April 24, 2012 - 10:56 PM

CARACAS, Venezuela (AP) — Venezuela's top security official announced the arrests of five people on charges of money laundering and said Tuesday that there are suspicions some opposition politicians were involved in the scheme.

Justice Minister Tareck El Aissami said the dismantled money-laundering ring handled cash operations involving as much as $10 million.

"This ring operated in several of the country's states and it used various businesses and people as a front," El Aissami said at a news conference.

He said several fly-by-night businesses, including a construction company, were involved in the scheme.

Investigators believe two opposition politicians, Carabobo Gov. Henrique Salas Feo and Nueva Esparta Gov. Morel Rodriguez, maintained ties to the ring of money launderers through some of the businesses, El Aissami said.

Salas Feo dismissed the accusation on his Twitter account, calling if part of a "dirty war" to try to distract from accusations made against government officials by former Supreme Court Magistrate Eladio Aponte.

Aponte, who recently left the country after being removed by lawmakers for alleged links to a drug suspect, said in a television interview shown last week that government and military officials manipulated cases and that some officials have ties to drug trafficking.
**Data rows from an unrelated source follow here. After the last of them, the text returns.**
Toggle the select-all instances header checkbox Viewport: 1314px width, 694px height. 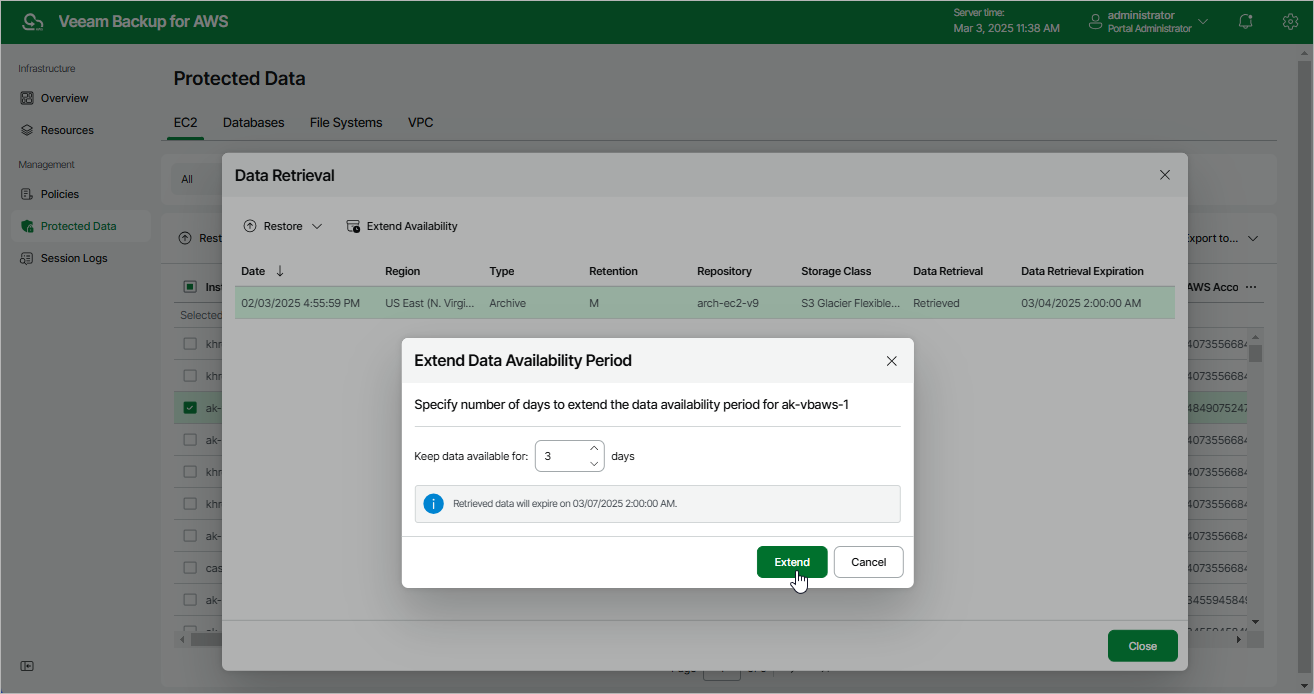(x=190, y=287)
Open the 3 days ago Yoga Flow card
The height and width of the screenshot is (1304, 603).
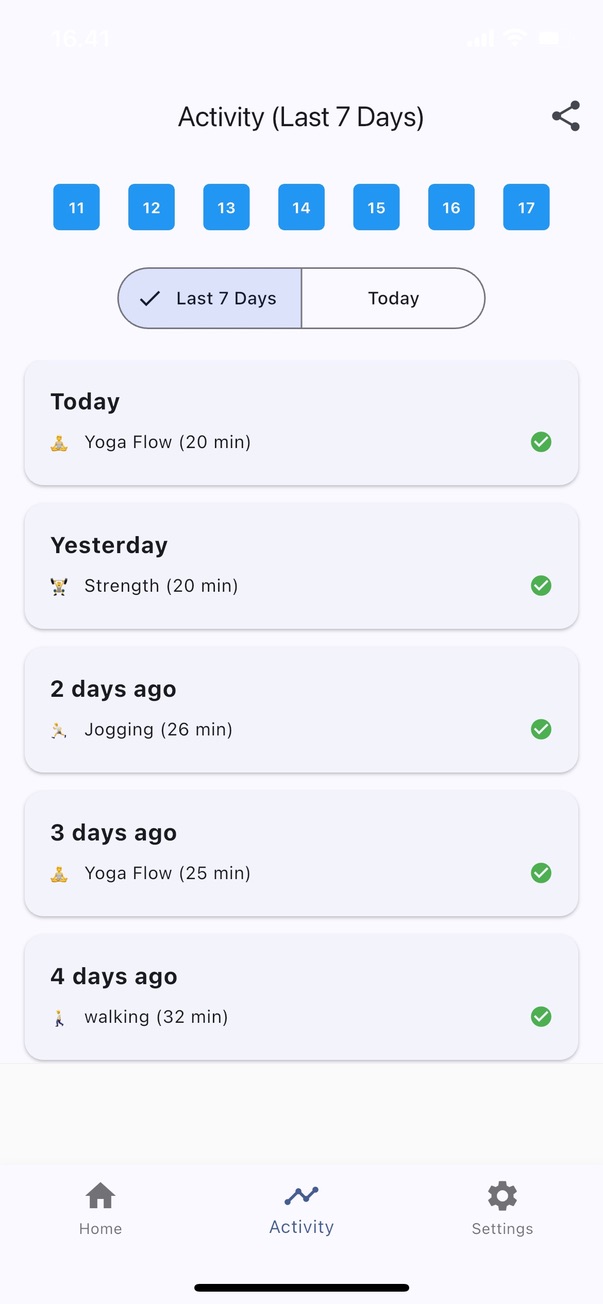(x=301, y=853)
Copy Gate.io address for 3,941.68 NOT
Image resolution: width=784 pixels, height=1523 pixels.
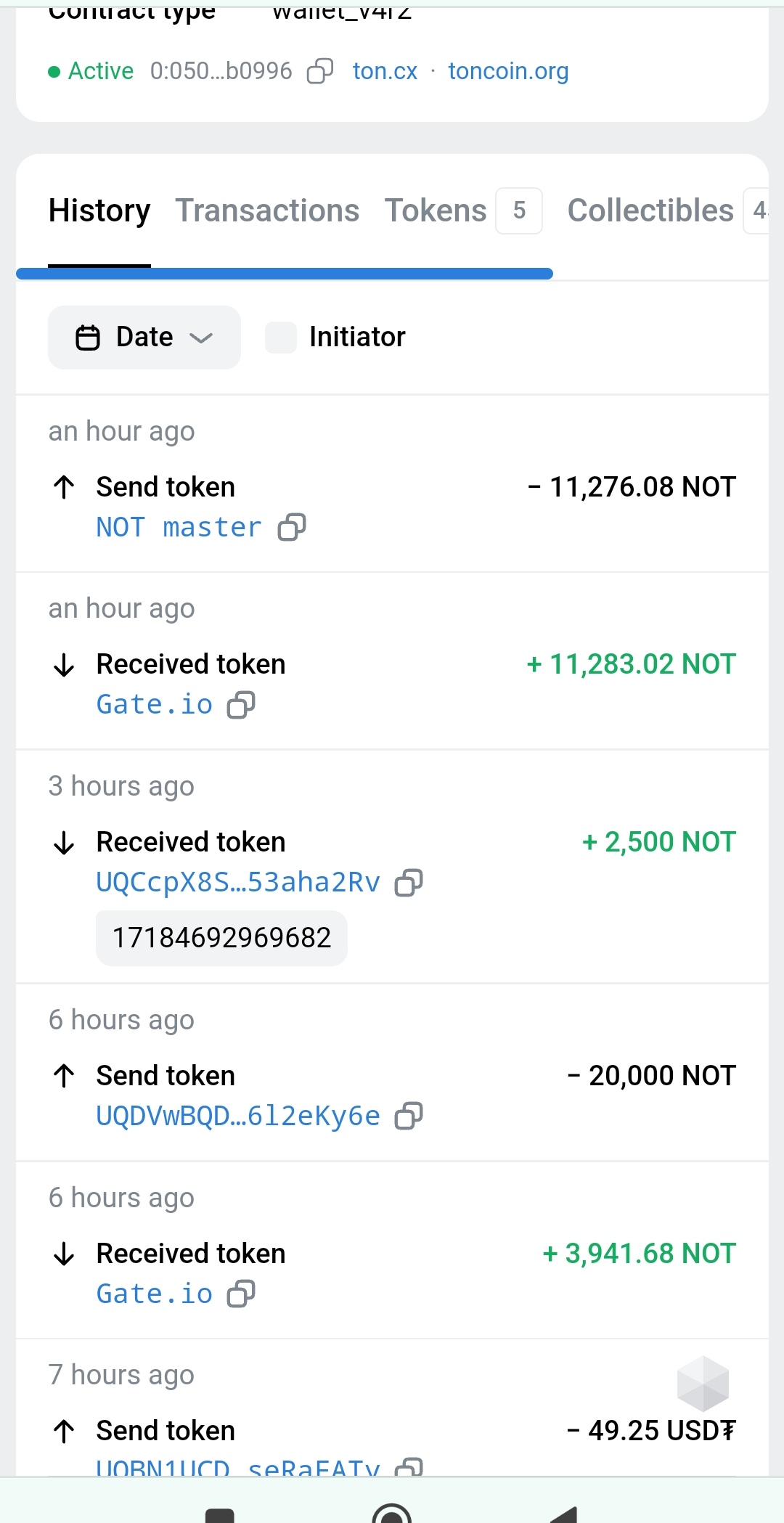[241, 1294]
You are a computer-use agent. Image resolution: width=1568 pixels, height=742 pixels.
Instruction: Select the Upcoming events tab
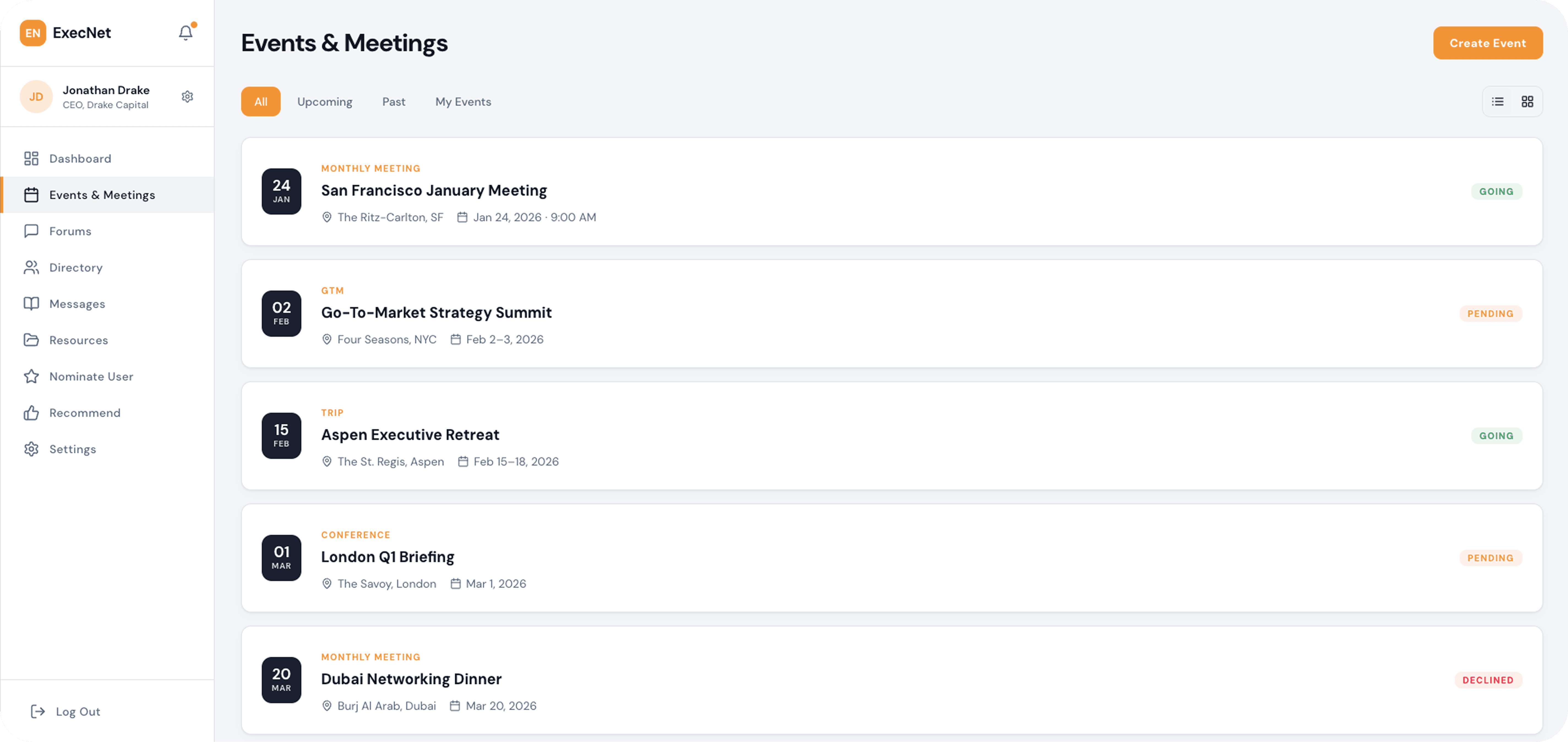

Salas Feo said in a Twitter message that El Aissami's accusations aim to "cover up the corruption."

Rodriguez called the justice minister's remarks irresponsible, saying in a statement that President Hugo Chavez is trying to distract attention from the scandal unleashed by Aponte's accusations. Rodriguez called the justice minister's allegations "absurd and reckless."

El Aissami said much of the laundered money came from drug trafficking profits.

Venezuela is a major hub for gangs that smuggle Colombian cocaine, and U.S. officials have accused Chavez's government of failing to effectively fight drug trafficking. Venezuelan officials deny those accusations, saying their anti-drug efforts are increasingly successful.